I looked up at him and squeezed his hand, taking a deep breath.
“I don’t know,” I said. “I really don’t. If I hadn’t come to Scotland, met Roger Wakefield, found out that you—” I stopped and swallowed, overwhelmed. “It was Graham who sent me to Scotland,” I said at last, feeling slightly choked. “He asked me to go someday—and say hello to Aberdeen for him.” I glanced up at Jamie suddenly.
“I didn’t! I never did go to Aberdeen.”
“Dinna trouble yourself, Sassenach.” Jamie squeezed my hand. “I’ll take ye there myself—when we go back. Not,” he added practically, “that there’s anything to see there.”
It was growing stuffy in the cabin. He rose and went to open one of the stern windows.
“Jamie,” I said, watching his back, “what do you want?”
He glanced around, frowning slightly in thought.
“Oh—an orange would be good,” he said. “There’s some in the desk, aye?” Without waiting for a reply, he rolled back the lid of the desk, revealing a small bowl of oranges, bright among the litter of quills and papers. “D’ye want one, too?”
“All right,” I said, smiling. “That wasn’t really what I meant, though. I meant—what do you want to do, once we’ve found Ian?”
“Oh.” He sat down by the berth, an orange in his hands, and stared at it for a moment.
“D’ye know,” he said at last, “I dinna think anyone has ever asked me that—what it was I wanted to do.” He sounded mildly surprised.
“Not as though you very often had a choice about it, is it?” I said dryly. “Now you do, though.”
“Aye, that’s true.” He rolled the orange between his palms, head bent over the dimpled sphere. “I suppose it’s come to ye that we likely canna go back to Scotland—at least for a time?” he said. I had told him of Tompkins’s revelations about Sir Percival and his machinations, of course, but we had had little time to discuss the matter—or its implications.
“It has,” I said. “That’s why I asked.”
I was quiet then, letting him come to terms with it.
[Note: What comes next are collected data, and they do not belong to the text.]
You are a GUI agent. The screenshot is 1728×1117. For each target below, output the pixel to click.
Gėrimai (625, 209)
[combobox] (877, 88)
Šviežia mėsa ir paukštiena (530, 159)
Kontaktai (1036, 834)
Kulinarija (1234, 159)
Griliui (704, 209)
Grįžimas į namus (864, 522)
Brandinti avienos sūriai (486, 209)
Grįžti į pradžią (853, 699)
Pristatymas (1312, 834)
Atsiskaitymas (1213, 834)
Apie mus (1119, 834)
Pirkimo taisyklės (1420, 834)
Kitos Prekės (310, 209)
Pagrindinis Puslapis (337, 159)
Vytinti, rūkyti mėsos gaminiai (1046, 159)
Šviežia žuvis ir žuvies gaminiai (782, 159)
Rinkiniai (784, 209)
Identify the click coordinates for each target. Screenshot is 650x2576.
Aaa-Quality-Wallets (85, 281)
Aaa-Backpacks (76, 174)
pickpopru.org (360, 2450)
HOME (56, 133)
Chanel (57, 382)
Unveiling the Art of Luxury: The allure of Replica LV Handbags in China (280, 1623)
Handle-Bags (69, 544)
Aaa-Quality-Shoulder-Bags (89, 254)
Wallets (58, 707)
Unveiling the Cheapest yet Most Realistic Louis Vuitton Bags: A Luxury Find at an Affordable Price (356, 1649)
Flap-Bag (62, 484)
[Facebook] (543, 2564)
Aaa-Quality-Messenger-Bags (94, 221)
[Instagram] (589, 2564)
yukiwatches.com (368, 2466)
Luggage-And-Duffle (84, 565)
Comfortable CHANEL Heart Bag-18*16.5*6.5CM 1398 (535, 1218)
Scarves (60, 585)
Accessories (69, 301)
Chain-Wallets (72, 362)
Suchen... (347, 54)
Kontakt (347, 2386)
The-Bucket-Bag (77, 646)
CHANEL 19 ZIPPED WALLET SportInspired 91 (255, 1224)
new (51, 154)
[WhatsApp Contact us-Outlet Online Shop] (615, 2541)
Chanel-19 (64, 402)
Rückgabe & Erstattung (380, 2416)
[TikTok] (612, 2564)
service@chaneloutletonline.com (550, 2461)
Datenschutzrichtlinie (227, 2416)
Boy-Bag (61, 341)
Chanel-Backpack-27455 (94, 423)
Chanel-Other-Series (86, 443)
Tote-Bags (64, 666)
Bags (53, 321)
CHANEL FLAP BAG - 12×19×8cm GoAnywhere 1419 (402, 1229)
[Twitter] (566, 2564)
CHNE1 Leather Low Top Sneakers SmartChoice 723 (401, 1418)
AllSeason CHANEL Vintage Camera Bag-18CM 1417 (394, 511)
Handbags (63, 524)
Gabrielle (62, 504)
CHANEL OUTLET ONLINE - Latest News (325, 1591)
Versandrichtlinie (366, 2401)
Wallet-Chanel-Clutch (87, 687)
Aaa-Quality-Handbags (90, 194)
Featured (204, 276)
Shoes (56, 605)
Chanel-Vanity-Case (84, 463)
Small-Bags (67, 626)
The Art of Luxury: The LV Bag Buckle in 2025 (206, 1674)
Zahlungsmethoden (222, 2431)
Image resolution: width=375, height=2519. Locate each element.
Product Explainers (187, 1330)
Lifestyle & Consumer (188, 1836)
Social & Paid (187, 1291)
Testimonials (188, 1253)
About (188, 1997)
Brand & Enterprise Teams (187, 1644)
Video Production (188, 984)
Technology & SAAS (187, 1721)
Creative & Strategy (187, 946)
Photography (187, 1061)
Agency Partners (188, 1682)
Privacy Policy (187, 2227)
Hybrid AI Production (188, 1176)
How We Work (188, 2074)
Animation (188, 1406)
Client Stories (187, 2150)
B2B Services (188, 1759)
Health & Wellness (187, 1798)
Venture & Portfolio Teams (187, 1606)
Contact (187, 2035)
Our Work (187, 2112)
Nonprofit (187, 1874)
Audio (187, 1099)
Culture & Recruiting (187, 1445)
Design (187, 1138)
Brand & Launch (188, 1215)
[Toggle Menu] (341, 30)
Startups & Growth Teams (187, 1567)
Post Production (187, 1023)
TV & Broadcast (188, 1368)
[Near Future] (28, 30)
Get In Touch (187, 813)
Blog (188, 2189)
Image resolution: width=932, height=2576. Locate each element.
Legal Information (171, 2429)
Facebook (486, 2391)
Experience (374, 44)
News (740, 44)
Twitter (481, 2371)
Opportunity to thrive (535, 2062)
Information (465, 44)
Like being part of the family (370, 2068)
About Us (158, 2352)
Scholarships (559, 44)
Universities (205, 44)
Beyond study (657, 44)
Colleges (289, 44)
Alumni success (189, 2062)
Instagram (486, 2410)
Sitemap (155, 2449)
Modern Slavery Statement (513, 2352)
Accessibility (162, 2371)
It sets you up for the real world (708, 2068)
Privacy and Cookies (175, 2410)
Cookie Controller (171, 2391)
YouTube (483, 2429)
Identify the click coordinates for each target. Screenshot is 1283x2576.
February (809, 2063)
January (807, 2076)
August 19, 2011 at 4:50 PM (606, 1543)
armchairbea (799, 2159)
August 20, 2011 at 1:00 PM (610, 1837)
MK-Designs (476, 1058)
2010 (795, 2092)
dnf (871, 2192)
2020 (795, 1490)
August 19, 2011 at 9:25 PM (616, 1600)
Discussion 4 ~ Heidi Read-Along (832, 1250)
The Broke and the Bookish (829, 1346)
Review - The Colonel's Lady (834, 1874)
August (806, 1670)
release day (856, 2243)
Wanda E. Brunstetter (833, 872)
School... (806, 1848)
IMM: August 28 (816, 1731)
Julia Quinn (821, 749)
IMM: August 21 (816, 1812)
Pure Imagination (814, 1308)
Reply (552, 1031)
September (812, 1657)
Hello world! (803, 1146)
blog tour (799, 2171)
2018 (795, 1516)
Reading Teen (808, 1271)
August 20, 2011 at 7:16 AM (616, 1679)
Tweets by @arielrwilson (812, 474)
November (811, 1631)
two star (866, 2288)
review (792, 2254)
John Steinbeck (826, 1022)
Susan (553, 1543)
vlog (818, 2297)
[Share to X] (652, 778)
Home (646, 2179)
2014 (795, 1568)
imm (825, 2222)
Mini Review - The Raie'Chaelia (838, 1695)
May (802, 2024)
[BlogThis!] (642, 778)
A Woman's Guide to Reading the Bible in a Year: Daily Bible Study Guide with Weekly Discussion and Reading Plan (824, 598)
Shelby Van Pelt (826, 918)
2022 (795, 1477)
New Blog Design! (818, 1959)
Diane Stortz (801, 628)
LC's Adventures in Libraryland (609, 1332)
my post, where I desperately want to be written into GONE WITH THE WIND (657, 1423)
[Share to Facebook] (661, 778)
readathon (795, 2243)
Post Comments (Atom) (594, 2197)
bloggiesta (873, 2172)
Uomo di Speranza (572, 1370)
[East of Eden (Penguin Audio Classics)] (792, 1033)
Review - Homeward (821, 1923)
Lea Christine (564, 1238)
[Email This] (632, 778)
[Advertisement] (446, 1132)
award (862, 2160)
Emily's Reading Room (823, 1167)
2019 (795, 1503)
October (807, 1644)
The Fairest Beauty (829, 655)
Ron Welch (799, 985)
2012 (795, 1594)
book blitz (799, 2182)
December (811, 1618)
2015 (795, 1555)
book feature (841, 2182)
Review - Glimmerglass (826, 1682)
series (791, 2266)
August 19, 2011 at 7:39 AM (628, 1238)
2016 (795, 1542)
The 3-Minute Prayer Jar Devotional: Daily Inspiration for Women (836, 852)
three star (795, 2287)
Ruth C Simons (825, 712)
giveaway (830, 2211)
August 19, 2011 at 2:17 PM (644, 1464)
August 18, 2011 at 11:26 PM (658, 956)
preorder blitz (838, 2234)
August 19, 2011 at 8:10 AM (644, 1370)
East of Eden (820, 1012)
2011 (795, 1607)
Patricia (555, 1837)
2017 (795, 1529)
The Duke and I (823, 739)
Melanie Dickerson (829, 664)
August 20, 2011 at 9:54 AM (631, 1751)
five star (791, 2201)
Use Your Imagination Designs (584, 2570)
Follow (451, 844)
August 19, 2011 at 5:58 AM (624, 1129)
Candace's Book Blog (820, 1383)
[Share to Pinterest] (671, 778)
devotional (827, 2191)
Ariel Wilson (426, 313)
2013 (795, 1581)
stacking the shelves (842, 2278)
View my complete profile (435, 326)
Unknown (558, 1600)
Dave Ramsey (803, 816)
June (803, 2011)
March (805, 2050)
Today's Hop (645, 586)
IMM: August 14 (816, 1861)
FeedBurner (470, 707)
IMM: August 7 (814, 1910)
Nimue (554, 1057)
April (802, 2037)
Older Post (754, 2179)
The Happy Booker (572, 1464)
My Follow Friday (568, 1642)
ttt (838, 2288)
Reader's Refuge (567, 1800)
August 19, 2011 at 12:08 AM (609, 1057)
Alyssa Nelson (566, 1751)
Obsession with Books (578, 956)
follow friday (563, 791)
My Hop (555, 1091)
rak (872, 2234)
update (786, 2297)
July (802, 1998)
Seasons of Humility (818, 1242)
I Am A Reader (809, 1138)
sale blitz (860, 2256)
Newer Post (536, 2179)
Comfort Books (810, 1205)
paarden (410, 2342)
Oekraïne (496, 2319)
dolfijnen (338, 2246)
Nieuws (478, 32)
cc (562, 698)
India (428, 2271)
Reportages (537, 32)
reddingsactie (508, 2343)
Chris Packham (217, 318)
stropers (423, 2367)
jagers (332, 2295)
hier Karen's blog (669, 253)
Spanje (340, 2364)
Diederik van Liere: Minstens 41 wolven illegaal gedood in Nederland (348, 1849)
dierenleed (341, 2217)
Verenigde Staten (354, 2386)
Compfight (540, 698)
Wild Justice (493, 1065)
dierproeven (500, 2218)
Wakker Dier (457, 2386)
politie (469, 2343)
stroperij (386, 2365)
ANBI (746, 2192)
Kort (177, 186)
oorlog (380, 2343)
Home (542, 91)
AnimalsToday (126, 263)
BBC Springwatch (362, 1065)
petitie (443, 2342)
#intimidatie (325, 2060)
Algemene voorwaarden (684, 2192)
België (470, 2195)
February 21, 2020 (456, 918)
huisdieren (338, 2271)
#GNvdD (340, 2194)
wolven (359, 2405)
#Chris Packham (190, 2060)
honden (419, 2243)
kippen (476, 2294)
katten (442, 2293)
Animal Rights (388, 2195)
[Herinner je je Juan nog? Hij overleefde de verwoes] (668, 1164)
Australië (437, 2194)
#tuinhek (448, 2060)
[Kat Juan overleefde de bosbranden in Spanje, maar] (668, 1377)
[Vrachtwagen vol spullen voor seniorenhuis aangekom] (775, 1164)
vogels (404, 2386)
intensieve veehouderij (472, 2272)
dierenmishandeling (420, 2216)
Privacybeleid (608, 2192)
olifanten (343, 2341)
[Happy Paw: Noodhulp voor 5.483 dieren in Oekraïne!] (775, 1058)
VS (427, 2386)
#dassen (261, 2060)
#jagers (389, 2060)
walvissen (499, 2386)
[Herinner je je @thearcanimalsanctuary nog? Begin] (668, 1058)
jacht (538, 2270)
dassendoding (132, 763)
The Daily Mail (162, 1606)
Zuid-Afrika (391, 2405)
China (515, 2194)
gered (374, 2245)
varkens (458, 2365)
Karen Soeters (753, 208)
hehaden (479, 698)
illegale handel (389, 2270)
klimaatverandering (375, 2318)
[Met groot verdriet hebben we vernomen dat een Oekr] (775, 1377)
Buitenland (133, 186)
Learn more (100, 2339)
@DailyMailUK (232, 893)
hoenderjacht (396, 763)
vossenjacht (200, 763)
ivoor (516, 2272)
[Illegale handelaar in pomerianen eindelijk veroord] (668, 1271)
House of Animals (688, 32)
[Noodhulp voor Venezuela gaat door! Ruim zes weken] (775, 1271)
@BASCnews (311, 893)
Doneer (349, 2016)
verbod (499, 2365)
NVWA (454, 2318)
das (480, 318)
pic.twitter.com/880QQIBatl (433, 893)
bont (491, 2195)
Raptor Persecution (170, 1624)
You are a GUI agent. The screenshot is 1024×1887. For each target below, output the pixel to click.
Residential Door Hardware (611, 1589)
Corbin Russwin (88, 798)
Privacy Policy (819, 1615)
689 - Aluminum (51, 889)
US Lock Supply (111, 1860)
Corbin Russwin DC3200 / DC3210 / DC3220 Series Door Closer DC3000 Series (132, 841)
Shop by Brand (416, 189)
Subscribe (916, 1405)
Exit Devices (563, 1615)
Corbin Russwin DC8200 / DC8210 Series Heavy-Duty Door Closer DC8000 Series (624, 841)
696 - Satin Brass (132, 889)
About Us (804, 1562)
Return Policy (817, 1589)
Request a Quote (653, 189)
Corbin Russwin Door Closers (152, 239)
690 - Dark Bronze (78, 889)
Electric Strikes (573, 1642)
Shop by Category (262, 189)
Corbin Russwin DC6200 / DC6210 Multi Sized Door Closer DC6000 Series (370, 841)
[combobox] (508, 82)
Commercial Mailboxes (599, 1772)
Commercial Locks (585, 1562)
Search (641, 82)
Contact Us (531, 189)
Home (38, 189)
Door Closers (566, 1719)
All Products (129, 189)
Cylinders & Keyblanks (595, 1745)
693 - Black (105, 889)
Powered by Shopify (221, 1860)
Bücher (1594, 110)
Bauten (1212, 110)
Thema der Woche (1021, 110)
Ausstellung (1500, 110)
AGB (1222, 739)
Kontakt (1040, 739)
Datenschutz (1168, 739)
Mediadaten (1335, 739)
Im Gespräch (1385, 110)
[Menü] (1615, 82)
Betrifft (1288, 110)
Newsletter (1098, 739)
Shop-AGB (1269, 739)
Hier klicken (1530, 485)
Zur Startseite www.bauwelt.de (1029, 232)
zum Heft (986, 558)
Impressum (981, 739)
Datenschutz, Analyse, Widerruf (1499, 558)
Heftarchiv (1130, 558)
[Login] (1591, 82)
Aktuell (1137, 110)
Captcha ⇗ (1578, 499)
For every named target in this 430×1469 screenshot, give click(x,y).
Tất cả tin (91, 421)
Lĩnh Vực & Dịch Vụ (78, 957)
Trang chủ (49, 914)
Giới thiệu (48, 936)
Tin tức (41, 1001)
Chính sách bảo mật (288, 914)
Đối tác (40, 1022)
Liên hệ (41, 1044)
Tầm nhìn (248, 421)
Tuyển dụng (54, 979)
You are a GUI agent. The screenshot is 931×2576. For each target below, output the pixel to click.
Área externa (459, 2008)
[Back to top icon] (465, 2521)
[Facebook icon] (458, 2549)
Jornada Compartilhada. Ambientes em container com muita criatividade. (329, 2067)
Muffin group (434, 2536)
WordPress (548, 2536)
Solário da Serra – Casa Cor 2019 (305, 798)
He had lived as an outlaw for a good many years, hiding first physically, and then by means of secrecy and aliases, eluding the law by slipping from one identity to another. But now all these were known; there was no way for him to resume any of his former activities—or even to appear in public in Scotland.
His final refuge had always been Lallybroch. But even that avenue of retreat was lost to him now. Lallybroch would always be his home, but it was no longer his; there was a new laird now. I knew he would not begrudge the fact that Jenny’s family possessed the estate—but he must, if he were human, regret the loss of his heritage.
I could hear his faint snort, and thought he had probably reached the same point in his thinking that I had in mine.
“Not Jamaica or the English-owned islands, either,” he observed ruefully. “Tom Leonard and the Royal Navy may think us both dead for the moment, but they’ll be quick enough to notice otherwise if we stay for any length of time.”
“Have you thought of America?” I asked this delicately. “The Colonies, I mean.”
He rubbed his nose doubtfully.
“Well, no. I hadna really thought of it. It’s true we’d likely be safe from the Crown there, but…” He trailed off, frowning. He picked up his dirk and scored the orange, quickly and neatly, then began to peel it.